TASK DETAILS.
Could you recast the records as a Markdown table, from the line containing "Image resolution: width=390" through the end of the records, both ends included, with a column called Row for the row number and a column called Line for the line itself, leaving out blank lines and any pictures?

[EXTRACTED DATA — start]

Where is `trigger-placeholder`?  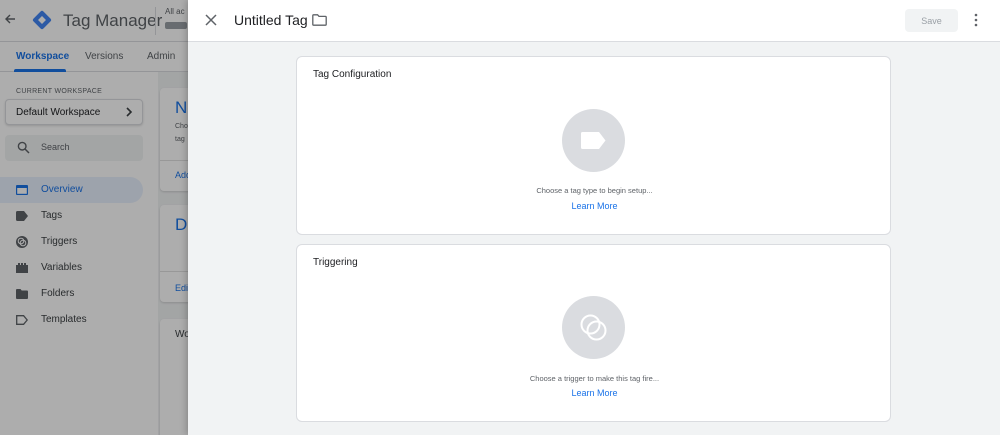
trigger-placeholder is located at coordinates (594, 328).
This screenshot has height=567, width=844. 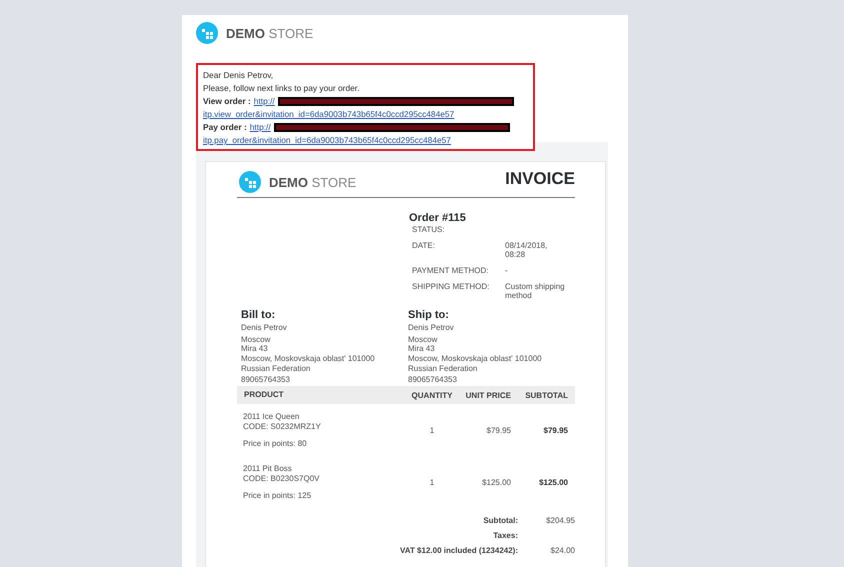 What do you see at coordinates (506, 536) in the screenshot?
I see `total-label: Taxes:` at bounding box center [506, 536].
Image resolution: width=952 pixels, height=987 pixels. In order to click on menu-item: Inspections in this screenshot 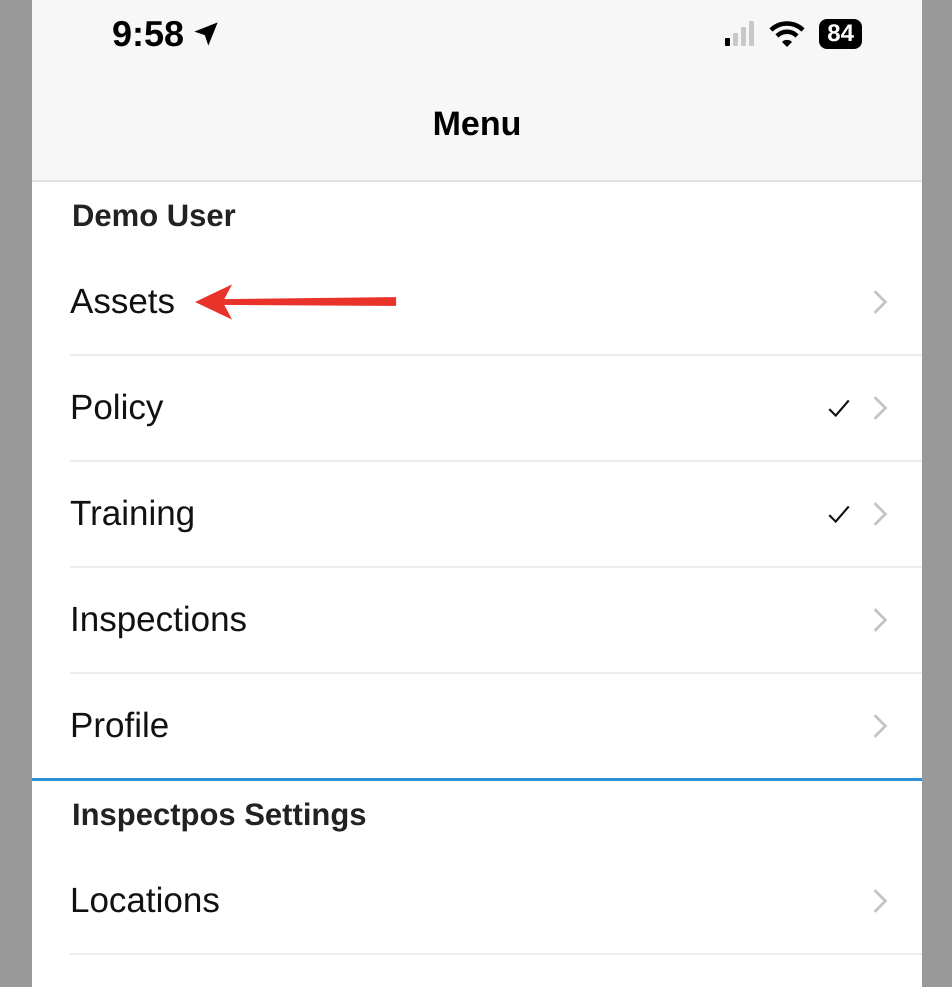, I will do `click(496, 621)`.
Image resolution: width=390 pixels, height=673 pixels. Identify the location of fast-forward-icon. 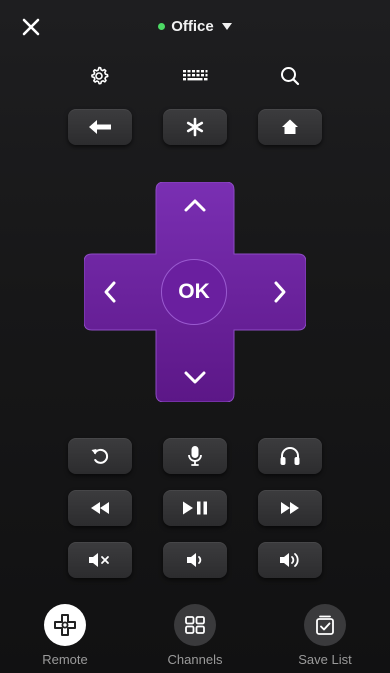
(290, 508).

[EXTRACTED DATA — finish]

EXERCISE OUTPUT.
| Row | Line |
|---|---|
| 1 | Image resolution: width=390 pixels, height=673 pixels. Identify the location of fast-forward-icon.  |
| 2 | (290, 508). |